Трудно ей было совладеть с собой, Кудайка со всеми его наивными заходцами вызывал у нее безудержное веселье. Она и пожалела бы измученного ревностью ученика, если бы знала, как это сделать, не расхохотавшись самым безобразным образом на втором слове.
Здание земства – нагромождение серых уступов под темными, совершенно черными на затененных скатах крышами – окружали со всех сторон низенькие лавки и клетушки; соломенные навесы лепились прямо к подножию мощных стен дикого камня. Земство высилось среди торговых рядов, как серый утес в пене взбаламученного моря; редкие, без порядка разбросанные там и сям полукруглые окна соответствовали в таком случае зияющим среди скал пещерам.
На ступенях главного входа перед зевом распахнутых дверей баламутились люди: стража держала толпу, которая целиком запрудила образованный лавками заулок. Неосторожно сунувшись в столпотворение, Кудай попятился, сердито глянул на спутницу и, дернув ее за руку, потащил в обход. Малоприметная дверца нашлась с восточной, накрытой тенью стороны земства. Они пустились в странствие по внутренним теснинам здания, однако, не заплутали, как можно было ожидать, а вышли в зал земского собрания, показавшийся после холодного мрака переходов особенно просторным.
На самом деле, это был не слишком удобный для общественных нужд покой: узкий и несоразмерно длинный. Покой представлял собой просто-напросто длинный приземистый свод. По сторонам его тянулись полукруглые проемы, устроенные в столь толстых стенах, что самых окон с того места, где вошла Золотинка, нельзя было видеть: уличный свет терялся в глубоких выемках, тогда как внутренность покоя, выбитые плиты пола меркли в слабых отсветах дня. Еще один свет сиял на западе, над головами собравшихся – круглое окно под вершиной свода. Косой столб солнечных лучей, задевая разноцветные шляпы и шапки густо стоящего народа, пробивал отсюда в правую стену, но и этого, прямого света не могло хватить на все длинное помещение – там, где вошла Золотинка, не расходился сумрак.
Дальний край покоя уже заполнился людьми и, надо сказать, что сто или сто пятьдесят, много двести человек составляли тут большую толпу, правда, не столь шумную как на улице. Ближе к противоположному от Золотинки, западному концу покоя низкие скамьи без спинок выгородили двойной квадрат, внутреннее пространство которого занимал широкий стол с орущим на нем младенцем.
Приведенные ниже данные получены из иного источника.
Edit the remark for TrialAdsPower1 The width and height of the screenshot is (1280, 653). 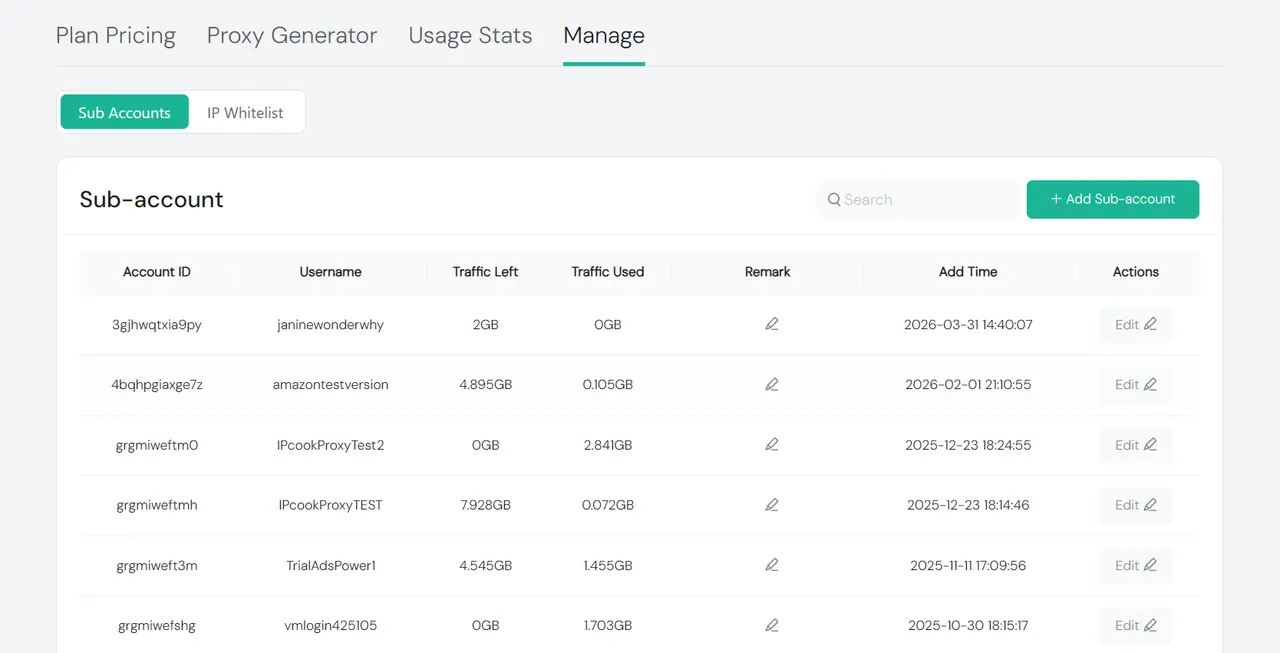point(771,564)
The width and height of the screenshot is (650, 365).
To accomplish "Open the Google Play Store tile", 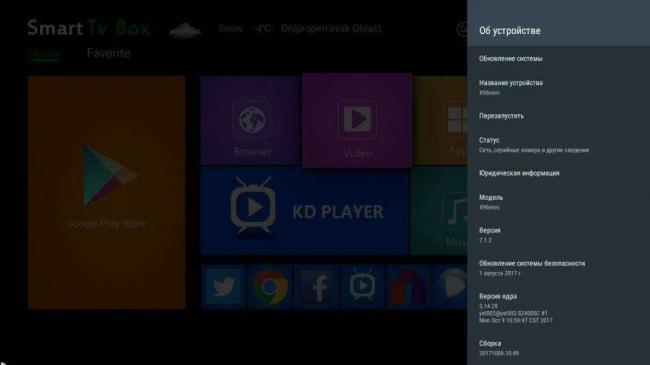I will [107, 192].
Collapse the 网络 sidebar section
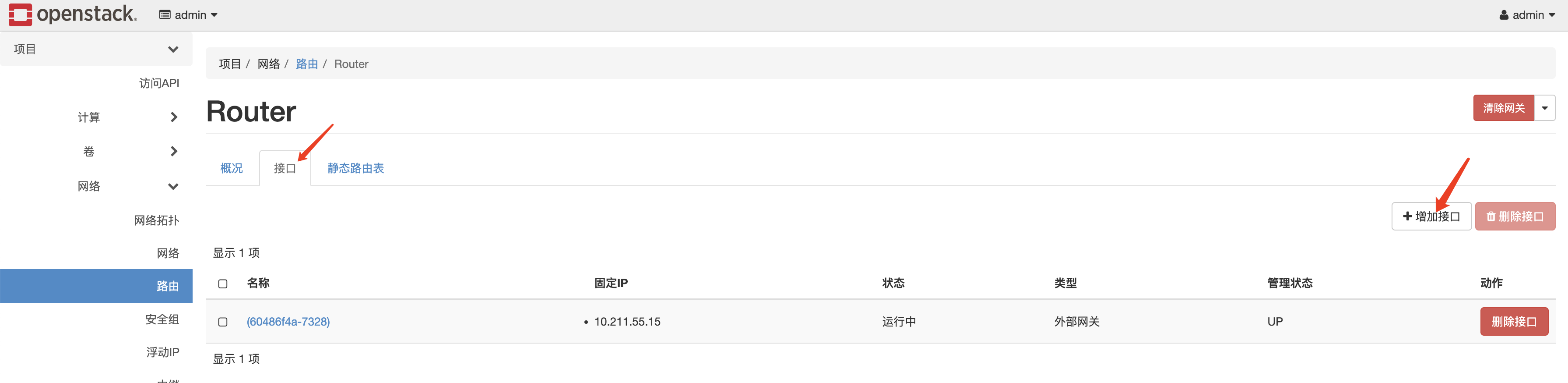Viewport: 1568px width, 383px height. [173, 186]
Приставленные к младенцу стражники (без мечей, но в железных латах) не препятствовали истцу в выражении естественных чувств, стражники, может быть, не без внутреннего удовлетворения позволяли младенцу и ручками, и ножками, и горлом выражать почтенному собранию сколь угодно громкое пренебрежение. Для простоты дела они извлекли истца из пеленок и уложили, как есть, на одеяльце.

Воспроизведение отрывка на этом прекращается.